Thanks for all the suggestions, it seems I have a lot to do now!

The code I used to make the 2km buffer around the boundaries (which gives the same result) is:

b_in_2buff <- rgeos::gBuffer(b_in, width = 2)
b_out_2buff <- rgeos::gBuffer(b_out, width = 2)
boundary_in <- inla.sp2segment(b_in_2buff)
boundary_out <- inla.sp2segment(b_out_2buff)
mesh <- inla.mesh.2d(boundary = list(boundary_in, boundary_out), max.edge = c(70, 200), cutoff = 10)

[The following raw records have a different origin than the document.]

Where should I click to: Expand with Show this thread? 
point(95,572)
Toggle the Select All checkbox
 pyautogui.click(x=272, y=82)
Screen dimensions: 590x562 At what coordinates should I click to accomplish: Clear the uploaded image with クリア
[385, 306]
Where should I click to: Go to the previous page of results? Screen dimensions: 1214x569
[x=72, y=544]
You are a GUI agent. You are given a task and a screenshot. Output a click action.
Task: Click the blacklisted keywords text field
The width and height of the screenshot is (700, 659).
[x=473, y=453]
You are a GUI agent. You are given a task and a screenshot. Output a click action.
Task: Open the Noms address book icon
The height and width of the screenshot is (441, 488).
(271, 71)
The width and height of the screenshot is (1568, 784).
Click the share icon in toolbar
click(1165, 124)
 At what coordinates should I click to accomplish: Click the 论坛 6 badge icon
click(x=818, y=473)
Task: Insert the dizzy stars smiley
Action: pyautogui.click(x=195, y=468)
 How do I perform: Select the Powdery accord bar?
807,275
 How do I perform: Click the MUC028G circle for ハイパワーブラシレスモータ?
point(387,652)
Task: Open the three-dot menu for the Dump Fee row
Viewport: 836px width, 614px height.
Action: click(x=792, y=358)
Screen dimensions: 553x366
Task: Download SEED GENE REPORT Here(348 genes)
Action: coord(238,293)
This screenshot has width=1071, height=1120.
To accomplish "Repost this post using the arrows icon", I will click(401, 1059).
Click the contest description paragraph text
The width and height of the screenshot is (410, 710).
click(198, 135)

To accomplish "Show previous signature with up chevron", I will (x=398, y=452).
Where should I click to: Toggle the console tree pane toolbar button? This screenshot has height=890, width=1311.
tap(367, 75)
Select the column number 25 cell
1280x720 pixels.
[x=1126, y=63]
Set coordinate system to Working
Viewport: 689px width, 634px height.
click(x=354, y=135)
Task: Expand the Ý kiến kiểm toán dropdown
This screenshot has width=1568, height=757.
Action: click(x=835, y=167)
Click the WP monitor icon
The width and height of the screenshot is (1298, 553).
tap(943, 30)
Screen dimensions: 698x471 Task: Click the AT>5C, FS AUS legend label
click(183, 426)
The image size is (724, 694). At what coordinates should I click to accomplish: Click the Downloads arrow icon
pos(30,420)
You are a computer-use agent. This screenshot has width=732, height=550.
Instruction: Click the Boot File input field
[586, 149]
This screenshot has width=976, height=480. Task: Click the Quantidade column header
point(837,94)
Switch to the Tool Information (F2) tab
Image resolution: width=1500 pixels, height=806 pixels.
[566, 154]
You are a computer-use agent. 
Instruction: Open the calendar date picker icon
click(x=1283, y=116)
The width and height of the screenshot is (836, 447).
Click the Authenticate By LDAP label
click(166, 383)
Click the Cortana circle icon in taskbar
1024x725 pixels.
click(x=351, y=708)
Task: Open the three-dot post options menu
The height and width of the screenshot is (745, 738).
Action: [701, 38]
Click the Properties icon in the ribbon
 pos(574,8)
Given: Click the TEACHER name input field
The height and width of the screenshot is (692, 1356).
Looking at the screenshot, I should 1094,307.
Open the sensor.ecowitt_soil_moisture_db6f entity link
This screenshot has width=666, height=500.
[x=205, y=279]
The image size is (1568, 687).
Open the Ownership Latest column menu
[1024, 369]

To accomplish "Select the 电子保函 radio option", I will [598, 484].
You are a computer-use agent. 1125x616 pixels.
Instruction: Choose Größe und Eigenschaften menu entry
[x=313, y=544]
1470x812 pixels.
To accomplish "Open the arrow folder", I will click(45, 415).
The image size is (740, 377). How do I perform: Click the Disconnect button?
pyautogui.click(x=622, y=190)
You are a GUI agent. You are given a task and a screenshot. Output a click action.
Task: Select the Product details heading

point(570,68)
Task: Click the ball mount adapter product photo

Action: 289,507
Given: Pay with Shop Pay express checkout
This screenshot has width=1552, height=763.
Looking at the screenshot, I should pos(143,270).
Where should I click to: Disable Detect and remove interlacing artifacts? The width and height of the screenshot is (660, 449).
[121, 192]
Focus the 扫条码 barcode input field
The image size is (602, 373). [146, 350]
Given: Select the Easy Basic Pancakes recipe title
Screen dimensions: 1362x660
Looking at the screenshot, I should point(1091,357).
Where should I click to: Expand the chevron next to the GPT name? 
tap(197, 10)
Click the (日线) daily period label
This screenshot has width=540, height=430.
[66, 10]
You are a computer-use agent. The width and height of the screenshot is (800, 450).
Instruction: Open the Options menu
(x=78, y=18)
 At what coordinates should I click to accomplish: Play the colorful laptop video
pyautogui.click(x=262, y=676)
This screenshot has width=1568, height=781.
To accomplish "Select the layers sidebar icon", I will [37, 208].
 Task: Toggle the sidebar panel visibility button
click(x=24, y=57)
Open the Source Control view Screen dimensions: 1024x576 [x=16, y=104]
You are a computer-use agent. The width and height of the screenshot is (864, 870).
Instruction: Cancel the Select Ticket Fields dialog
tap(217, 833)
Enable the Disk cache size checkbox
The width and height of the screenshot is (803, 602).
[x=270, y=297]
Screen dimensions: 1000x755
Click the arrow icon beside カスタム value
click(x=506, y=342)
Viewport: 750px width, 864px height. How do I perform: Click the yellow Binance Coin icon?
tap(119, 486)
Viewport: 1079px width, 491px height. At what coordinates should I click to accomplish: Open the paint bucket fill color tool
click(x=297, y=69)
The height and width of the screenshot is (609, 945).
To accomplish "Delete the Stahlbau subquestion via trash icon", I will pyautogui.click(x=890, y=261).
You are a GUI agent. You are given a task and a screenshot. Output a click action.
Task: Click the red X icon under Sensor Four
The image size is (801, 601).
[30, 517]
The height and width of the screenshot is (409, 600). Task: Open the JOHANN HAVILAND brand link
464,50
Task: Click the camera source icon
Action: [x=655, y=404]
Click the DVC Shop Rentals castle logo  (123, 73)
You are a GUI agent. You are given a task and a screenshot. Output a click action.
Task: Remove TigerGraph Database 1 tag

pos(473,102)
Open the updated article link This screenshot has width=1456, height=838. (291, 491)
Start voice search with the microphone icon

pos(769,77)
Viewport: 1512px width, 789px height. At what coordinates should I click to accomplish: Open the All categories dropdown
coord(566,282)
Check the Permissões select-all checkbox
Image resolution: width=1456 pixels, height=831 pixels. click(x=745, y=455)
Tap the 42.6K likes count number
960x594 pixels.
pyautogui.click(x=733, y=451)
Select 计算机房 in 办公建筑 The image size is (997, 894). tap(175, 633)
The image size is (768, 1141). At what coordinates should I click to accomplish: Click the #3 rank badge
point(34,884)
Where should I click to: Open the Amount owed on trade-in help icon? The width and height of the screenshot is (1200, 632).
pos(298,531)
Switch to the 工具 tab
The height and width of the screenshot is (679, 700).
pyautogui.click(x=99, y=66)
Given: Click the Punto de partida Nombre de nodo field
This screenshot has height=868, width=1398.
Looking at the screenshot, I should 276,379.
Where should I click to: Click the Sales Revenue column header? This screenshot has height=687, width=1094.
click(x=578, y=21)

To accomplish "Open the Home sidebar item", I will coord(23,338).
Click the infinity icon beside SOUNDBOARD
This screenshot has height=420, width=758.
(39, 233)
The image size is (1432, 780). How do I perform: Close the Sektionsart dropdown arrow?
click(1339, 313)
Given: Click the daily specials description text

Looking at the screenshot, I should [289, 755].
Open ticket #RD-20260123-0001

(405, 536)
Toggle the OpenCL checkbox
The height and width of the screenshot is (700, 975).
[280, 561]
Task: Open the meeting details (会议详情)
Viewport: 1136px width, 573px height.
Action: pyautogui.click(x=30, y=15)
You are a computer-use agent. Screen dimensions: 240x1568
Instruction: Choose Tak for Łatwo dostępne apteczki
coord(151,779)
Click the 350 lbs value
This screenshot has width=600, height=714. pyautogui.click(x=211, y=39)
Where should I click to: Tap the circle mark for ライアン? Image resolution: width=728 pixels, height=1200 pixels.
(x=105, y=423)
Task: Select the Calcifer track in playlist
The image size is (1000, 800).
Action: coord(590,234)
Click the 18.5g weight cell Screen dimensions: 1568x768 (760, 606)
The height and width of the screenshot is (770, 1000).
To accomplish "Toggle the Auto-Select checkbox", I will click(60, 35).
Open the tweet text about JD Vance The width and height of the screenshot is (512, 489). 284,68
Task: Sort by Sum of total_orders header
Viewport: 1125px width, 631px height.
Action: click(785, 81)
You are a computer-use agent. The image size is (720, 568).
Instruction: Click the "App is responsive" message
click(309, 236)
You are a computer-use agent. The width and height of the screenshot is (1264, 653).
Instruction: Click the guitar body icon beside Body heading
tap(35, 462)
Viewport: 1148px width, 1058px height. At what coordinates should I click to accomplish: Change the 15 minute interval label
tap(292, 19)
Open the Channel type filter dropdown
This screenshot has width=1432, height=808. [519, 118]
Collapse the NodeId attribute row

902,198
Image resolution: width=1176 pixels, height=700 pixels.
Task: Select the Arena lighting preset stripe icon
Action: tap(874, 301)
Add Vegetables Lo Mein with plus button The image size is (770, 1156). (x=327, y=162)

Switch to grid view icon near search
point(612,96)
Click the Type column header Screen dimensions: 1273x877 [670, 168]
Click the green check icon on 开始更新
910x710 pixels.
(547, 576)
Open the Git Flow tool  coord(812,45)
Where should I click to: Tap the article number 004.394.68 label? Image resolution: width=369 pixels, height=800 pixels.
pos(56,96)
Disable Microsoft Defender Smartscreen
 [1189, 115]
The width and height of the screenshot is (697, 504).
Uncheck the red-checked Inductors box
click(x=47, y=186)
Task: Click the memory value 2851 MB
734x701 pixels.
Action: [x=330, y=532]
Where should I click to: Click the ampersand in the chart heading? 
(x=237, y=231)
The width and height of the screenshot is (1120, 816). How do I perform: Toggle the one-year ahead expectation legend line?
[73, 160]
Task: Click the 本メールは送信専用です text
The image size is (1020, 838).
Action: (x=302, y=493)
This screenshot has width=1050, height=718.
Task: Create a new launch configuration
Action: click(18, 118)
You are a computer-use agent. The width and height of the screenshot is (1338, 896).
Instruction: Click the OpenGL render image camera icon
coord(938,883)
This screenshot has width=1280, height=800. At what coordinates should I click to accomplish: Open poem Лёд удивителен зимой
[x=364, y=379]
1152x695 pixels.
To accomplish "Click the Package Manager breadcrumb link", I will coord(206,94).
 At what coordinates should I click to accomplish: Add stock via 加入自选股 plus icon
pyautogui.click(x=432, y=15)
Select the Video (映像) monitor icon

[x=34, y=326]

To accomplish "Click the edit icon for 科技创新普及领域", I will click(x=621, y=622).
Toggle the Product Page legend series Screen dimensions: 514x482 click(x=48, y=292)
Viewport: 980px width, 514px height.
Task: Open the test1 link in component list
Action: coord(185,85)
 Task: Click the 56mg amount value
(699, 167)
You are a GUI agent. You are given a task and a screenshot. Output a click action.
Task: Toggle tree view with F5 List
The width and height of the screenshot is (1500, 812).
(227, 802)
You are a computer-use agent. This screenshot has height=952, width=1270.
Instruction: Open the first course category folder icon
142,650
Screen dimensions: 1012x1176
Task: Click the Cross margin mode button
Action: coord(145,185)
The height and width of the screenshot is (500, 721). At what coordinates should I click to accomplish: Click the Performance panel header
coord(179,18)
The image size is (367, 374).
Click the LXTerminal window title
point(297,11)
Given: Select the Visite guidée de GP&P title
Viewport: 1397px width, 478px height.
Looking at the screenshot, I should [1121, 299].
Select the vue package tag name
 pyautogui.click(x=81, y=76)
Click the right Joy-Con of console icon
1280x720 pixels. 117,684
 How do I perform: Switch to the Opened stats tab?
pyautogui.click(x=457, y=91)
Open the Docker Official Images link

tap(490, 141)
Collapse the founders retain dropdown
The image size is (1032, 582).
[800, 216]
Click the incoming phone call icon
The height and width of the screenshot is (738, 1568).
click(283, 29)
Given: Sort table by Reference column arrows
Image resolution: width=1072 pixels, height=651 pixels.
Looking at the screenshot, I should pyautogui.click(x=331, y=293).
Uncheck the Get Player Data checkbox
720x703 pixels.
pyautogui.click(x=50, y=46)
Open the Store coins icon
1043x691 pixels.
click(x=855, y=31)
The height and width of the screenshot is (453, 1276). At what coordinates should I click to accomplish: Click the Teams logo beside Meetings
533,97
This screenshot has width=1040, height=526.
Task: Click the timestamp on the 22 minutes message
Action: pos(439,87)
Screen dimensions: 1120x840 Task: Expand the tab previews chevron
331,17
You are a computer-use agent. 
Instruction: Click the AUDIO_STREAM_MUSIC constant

I tried running it again with a buffer of 20 as you suggested, but I lose the islands completely (see attached image) and inla crashes (see other attached image) giving errors related to NAs and Infs as well:

GMRFLib version 3.0-0-snapshot, has recived error no [12] 
Reason : The Newton-Raphson optimizer did not converge
Message : Condition `lambda < 1.0 / lambda_lim' is not TRUE
Function : GMRFLib_init_GMRF_approximation_store__intern
File : approx-inference.c Line : 2890
RCSId : file: approx-inference.c hgid: f83f00640846 date: Tue May 08 10:16:23 2018 +0300


(All this is run with the developement version of inlabru now, and R version 3.5.0)

I suspect this might be because the boundary sort of "bends on itself" with this buffer, causing weird geometries.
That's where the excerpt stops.